This qualitative study examined the factors that drove men in Prampram, Ghana, to have children with numerous women, a phenomenon referred to as "multi-partner fertility." For the study, "serial fathering" refers to the practice of fathering children born to multiple women. Serial fathering thus occurs both inside and outside of marriage. It occurs in marriages when there is suspicion of adultery, poor spousal behavior, and/or in-law intervention, all of which are grounds for divorce in Ghana.
According to the thematic findings derived from the study, it is evident that men had children with several women due to women's negative attitudes, which prompted them to regularly change partners. Hence the study proved that men's intolerance of attitudes such as disrespect and non-performance of wifely responsibilities, suspected infidelity, maltreatment of stepchildren, and alcoholism resulted in the dissolution of their relationships with women who exhibited these attitudes. This is because the patriarchal character of Ghanaian society places males in a position of control within their marriages, hence granting them certain societal privileges that women do not have. In Ghana, marriage confers uxorem privileges to the man, such that the married woman is obligated to do domestic duties like cooking, cleaning, etc., and to sexually satisfy her husband, and the avoidance of such acts leads to intolerance on the path of most men. This adds to the study's findings, which show that men in Prampram who had children with multiple partners considered respect from their partners and the performance of traditional roles of Ghanaian women as caregivers to be critical for the sustenance of their relationship with them and continued childbearing with the woman. The absence of these, therefore, led them to move on and have children with other women. The results were in line with the study by Van Hedel et al. .

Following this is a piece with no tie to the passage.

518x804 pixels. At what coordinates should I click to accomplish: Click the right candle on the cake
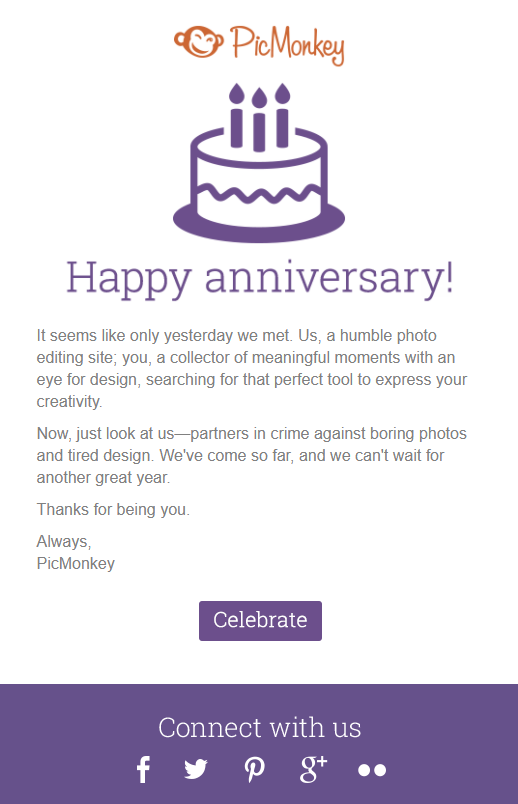pos(283,115)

Some fathers, according to the study, also felt the need to move on to new relationships because they were concerned that the vices that their current spouses were involved in would be picked up by their children. To prevent that from happening, therefore, they chose to opt-out of those relationships. Also, although some fathers had children with their current spouses, they still regarded the children from their previous marriages as very important to them and would not allow them to be maltreated by their current spouses. If current spouses did not show affection and love to their stepchildren, the men did not hesitate to end such relationships and move on to others if necessary.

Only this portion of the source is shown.